To find the remapped root UID that will be used inside all containers, we simply look at the range assigned to the remapping user—the username provided to --userns-remap
on the Docker daemon invocation. This user will have an entry in /etc/subuid
; the first numeric entry will be the root UID. In my case I can do the following command and see that the dockremap
user (the user created if you provide default
to the --userns-remap
flag) has the following range assigned:
$ cat /etc/subuid dockremap:231072:65536
Now the command shown below will start socat
with a container root-owned socket listening and passing traffic to the real Docker daemon UNIX socket:
sudo socat UNIX-LISTEN:/var/run/docker-userns.sock,user=231072,group=231072,mode=0600,fork \ UNIX-CLIENT:/var/run/docker.sock
I can now mount the “userns” socket file into an unprivileged container and have full access to the Docker API:
$ docker run -ti -v /var/run/docker-userns.sock:/var/run/docker.sock dockerclient docker version Client: Version: 1.10.0-dev API version: 1.22 Go version: go1.5.2 Git commit: 8ed14c2 Built: Wed Dec 9 01:04:08 2015 OS/Arch: linux/amd64 Experimental: true Server: Version: 1.11.0-rc3 API version: 1.23 Go version: go1.5.3 Git commit: eabf97a Built: Fri Apr 1 22:26:46 2016 OS/Arch: linux/amd64
Success! Our socat
proxy on the host is allowing us access to the Docker API via a socket owned by the remapped root inside the container.

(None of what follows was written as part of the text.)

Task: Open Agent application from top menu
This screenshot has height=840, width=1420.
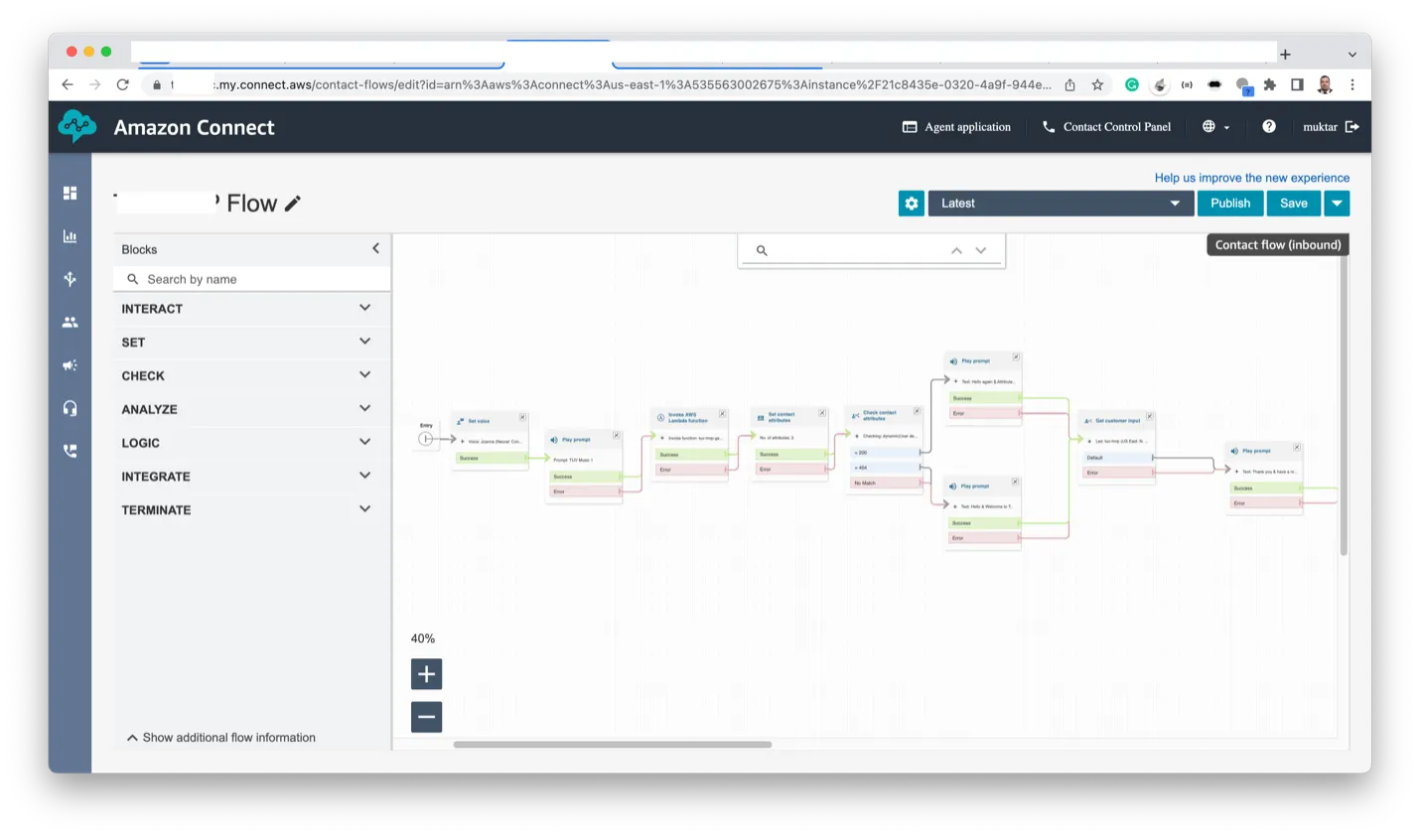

In conclusion, there are a few reasonable ways to handle restricted access to the Docker daemon UNIX socket when user namespaces are enabled for containers. I would be interested if anyone else has other ideas or solutions; send me feedback in the comments section below!

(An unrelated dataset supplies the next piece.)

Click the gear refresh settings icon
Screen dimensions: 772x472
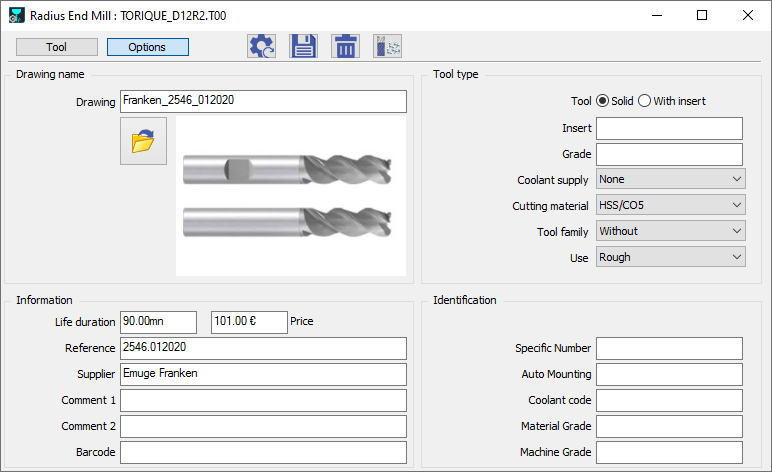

Do you have other questions about practical use of user namespaces in Docker? I’d be happy to do a continuing “user namespaces Q&A” series here on my blog. Post your questions in the comments or point me at your question on Twitter.
> I can run a privileged container alongside my unprivileged containers which need access to the Docker daemon UNIX socket.
Doesn’t this implicitly provide docker.sock access to all containers on the same docker network?
Access to docker.sock allows compromise of the host itself, by running privileged containers or containers with sensitive volume mounts.
> The privileged container can expose a TCP endpoint only for other containers to use
Note that container ports are available to processes on the host itself; not only could all other containers access this docker socket proxy, but all other local users as well (by sending traffic to the privileged container’s TCP endpoint). This effectively removes the “root user / root group only” access control applied by the file system.
These are excellent and reasonable points, and maybe I should have prefixed this entire blog post with the same caveat that the official Docker documentation has about protecting docker.sock appropriately no matter what method for providing access is used.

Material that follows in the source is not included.